Intriguingly, we found that two of these highly supported variants,
i.e. chr9:34557898:A:T (CNTFR) and rs150021157 (PCSK5) interact within
the second-largest module identified on the interaction network of the
genes affected by mutations within our study. This cluster, which is
moreover the only one characterized by two fully supported variants, is
highly enriched in pathways linked to immune response and inflammation,
such as the such as JAK-STAT signaling pathway, Cytokine-cytokine
receptor interaction, and Interleukin-6 family signaling. The third
cluster, which cross-talks with the second one, involves processes
related to SMAD and TGF-β signaling, which were previously shown to be
modulated by SARS nucleocapsid proteins^[142]23.
We found that variants enriched in severe patients are involved in
cardiomyopathies processes, supporting the established notion that
patients with heart disease or its risk factors are at greater risk of
severe consequences following COVID-19 infection, including
hospitalization, ventilation, or death^[143]24. Additional processes
significantly enriched among severe mutations was ECM, whose importance
in mediating the interaction with viral particles have been highlighted
by affinity-purification proteomics experiments^[144]25. Recent
experiments also confirmed a role for integrins in binding to
UV-inactivated viral particles, through which outside-inside signaling
is elicited via binding to Gα13^[145]26. Vesicle-mediated transport,
such as clathrin-mediated endocytosis, has been shown to mediate a key
entry point for SARS^[146]27. The latter pathway has also been
confirmed to drive a chronic immune response in severe
COVID-19^[147]28. Moreover, C-type leptin receptors have been shown to
engage with the virus inducing robust pro-inflammatory responses in
myeloid cells that correlated with COVID-19 severity^[148]29.
On the other hand, some of the processes that we found significantly
enriched among asymptomatic patients have been previously put in
connection to SARS viral infection. For example, members of the
machinery for DNA damage response have been shown to interact and
affect the response to several DNA and RNA viruses^[149]30 and it has
been recently demonstrated that these pathways are also triggered by
SARS-CoV-2 in vitro cellular models^[150]31. The Fanconi anemia pathway
is tightly linked to DNA repair processes involving homologous
recombination and genome integrity^[151]32. We therefore speculate that
patients carrying variants on these pathways might differently interact
with the virus, modulating a milder response to viral infection.

## Provided data
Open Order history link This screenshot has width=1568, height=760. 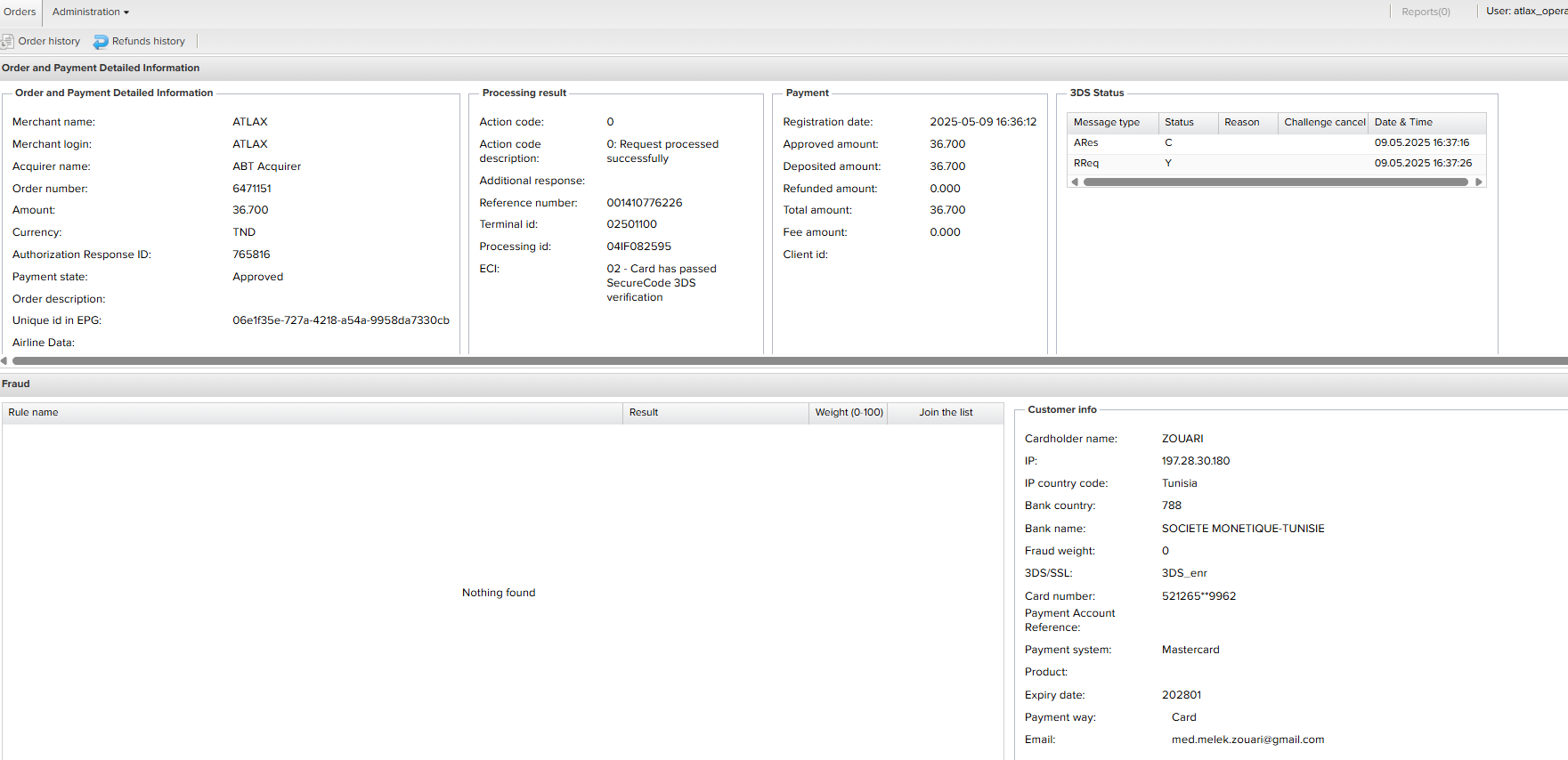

...

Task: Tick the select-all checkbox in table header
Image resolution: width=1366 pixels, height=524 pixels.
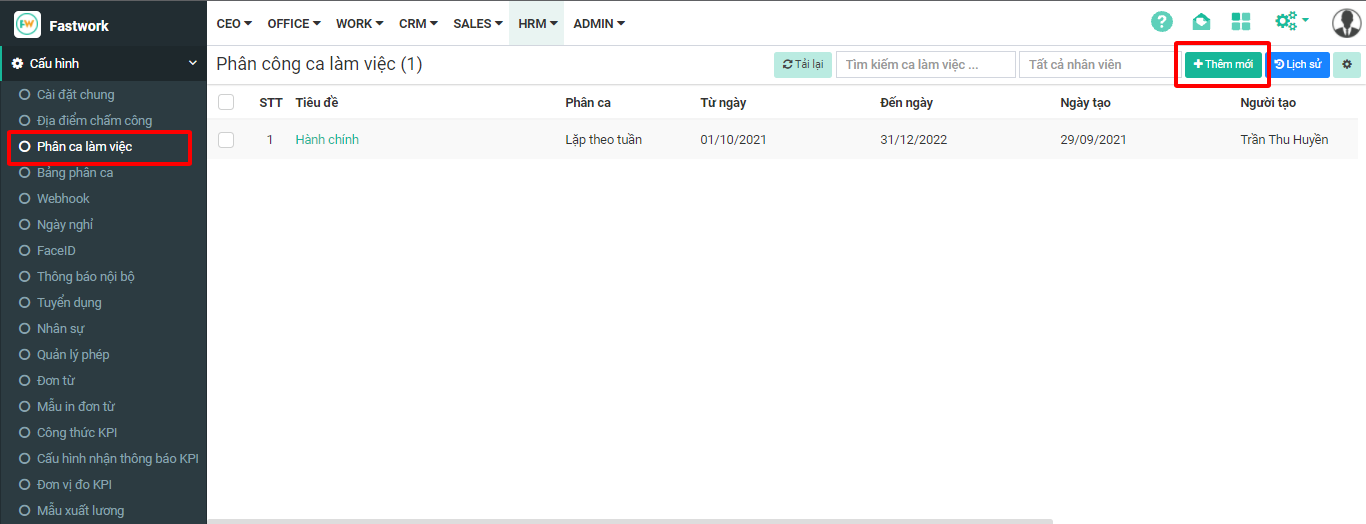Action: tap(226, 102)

## Work instruction 1
In the text on COVID-19 genetic variants, condense the paragraph beginning "On the other hand, some of the processes" into a short bulleted list that keeps its main facts.
## Work instruction 2
According to the text on COVID-19 genetic variants, which genes are affected by the two highly supported variants that interact within the second-largest module?
## Work instruction 3
Continue the text on COVID-19 genetic variants from the point where it stops.
The records are separate material and have no connection to the text on COVID-19 genetic variants.

## Response box 1
- Some processes significantly enriched among asymptomatic patients have previously been connected to SARS viral infection.
- Members of the DNA damage response machinery interact with and affect the response to several DNA and RNA viruses.
- These pathways have recently been shown to be triggered by SARS-CoV-2 in vitro cellular models.
- The Fanconi anemia pathway is tightly linked to DNA repair involving homologous recombination and genome integrity.
- The authors speculate that patients carrying variants on these pathways might interact differently with the virus, modulating a milder response to infection.

## Response box 2
CNTFR and PCSK5.

## Response box 3
Several identified processes offer druggable options for therapeutic
treatment. Androgen receptor signaling and its genetic variability have
been already linked to COVID-19 severity^[152]11,[153]33 and its
inhibition proposed as a therapeutic strategy (e.g^[154]34.). We found
several GPCR signaling instances significantly enriched in our network,
in particular those related to G[i] and G[q] signaling, which mediate
vascular inflammation. In particular, the G[q] pathway contributes to
regulating calcium signaling, which is one of the most enriched
processes in our dataset and which leads to endothelial barrier
disruption via adherens junction disassembly^[155]35. On the other
hand, G[q] signaling might also contribute to transactivate JAK-STAT
pathway via (ERK)1/2 signaling^[156]35, the latter in turn also
activated by G[i] signaling^[157]36. It has also been recently shown
that the C5a–C5aR1 axis, which also signals intracellularly through
G[q], plays a key role in the pathophysiology of ARDS associated with
COVID-19 by starting and maintaining several inflammatory responses
through the recruitment and activation of neutrophils and
monocytes^[158]37. Hence, similarly to what we and others previously
described in cancer^[159]38, genetic factors converging on modulating
common GPCR downstream signaling pathways might also contribute to the
onset of the inflammatory response related to COVID-19, at the same
time offering new therapeutic intervention options for patients with
severe forms of COVID-19. The recent finding that autoantibodies
targeting GPCRs are associated with COVID-19 severity^[160]39, further
strengthens these receptors as therapeutic candidates.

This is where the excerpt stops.